VANCE AIR FORCE BASE, Okla. — A New York native, Senior Airman Nicholas Figueroa felt compelled to serve his country in the wake of 9/11.
“I saw the smoke from my school building,” the 71st Security Forces Squadron (SFS) member said during a recent interview. He was 9 years old living in Manhattan when the Twin Towers fell.
Figueroa said everyone — no matter their background or beginnings — came together following that initial panic and chaos to unite the country.
“Everyone knew what they had to do. In my head, I wanted to serve … I had to join the military,” he said.
He had hoped to serve straight out of high school. Two of his uncles had served in the Navy, which is where he applied first, but he didn’t get in. He tried the Marines next, but to no avail.
His third attempt to join the military — this time to the Air Force, which he joked his family said was the “right branch” — was the charm. Figueroa, now 30, finally got his wish and coincidentally started on 9/11 in 2018.
Figueroa was nearly a decade older than most his fellow members at basic training, which he said actually worked to his advantage. He said many couldn’t mentally handle it or didn’t really know what they were getting themselves into.

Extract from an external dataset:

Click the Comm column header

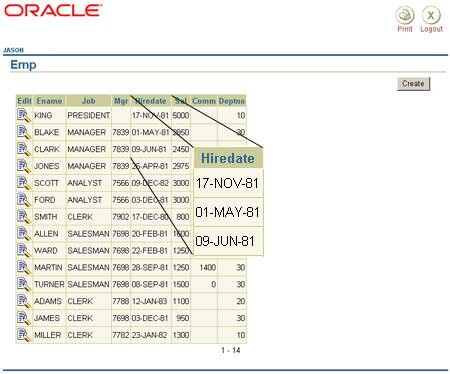coord(204,101)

However, he thought to himself, “I was cut out for this.”
Following basic training, Figueroa was assigned to Vance Air Force Base. Interested in law enforcement, he started out as an entry controller (which he said means “gate guard”) and patrolman. This past spring he moved up to cyber security liaison, a job friends in his unit encouraged him to go for.

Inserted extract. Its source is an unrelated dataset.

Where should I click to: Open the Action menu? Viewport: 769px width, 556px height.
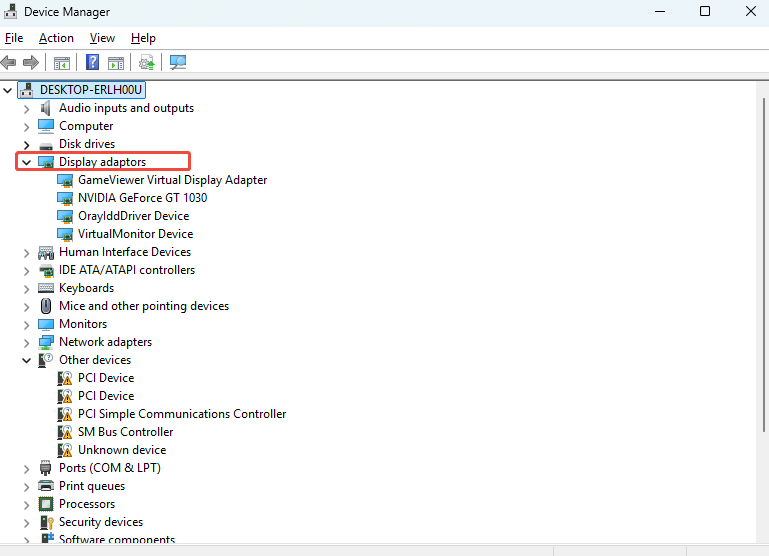(56, 38)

“I grant every newcomer access to (computer) drives and email,” Figueroa said. He also serves as supply technician and vehicle control officer. As such, he is in charge of the entire inventory of SFS gear and equipment as well as the patrol and off-road vehicle fleets.
With three years already under his belt, Figueroa plans to make the Air Force a career, with his sights set on serving 20 years as active duty and then probably continue serving another 20 years in civil service.

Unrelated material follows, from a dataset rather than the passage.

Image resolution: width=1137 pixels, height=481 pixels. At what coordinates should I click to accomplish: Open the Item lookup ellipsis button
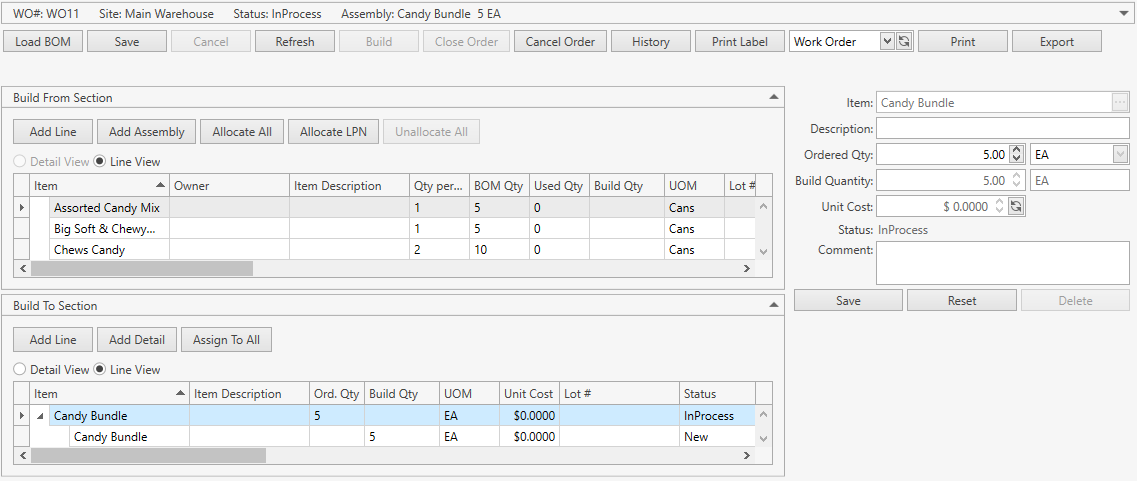pyautogui.click(x=1120, y=102)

That in mind, he’s hoping to transition into the Security Forces’ K-9 unit someday. He’s already volunteering alongside squadron military working dog handlers to gain experience and insight.
“I’ve made lifelong friends I’ll never forget. It’s different when you experience something like this together. You become a tight-knit family,” Figueroa said.
His squadron commander, Maj. Jared Zentz, and his supervisor, Master Sgt. Ian Porter, both praised Figueroa, whom they called “exceptional” and “a phenomenal member.”
“He has combined his dedication and ingenuity to ensure mission success,” Zentz said.
Zentz also spoke about the numerous awards and accolades Figueroa has received during his tenure at Vance, the most recent being the Top III Superstar award in July.
Figueroa said the military offers him and his family a better life.
“I was attracted to the military for a sense of purpose,” the second-generation American-born Puerto Rican said. “I can provide for my family, which is really important to me. The reason I stay and keep going is it’s all for my family.”
Family is his No. 1 priority, he said. His wife Savannah, who grew up in Pennsylvania, is expecting their third child in March; sons Alexander and Logan have been military brats nearly all their lives.
Whether he continues to be at Vance, overseas or back on the East Coast, Figueroa said he would be happy.
“I feel like I’m finally fulfilling my purpose,” he said.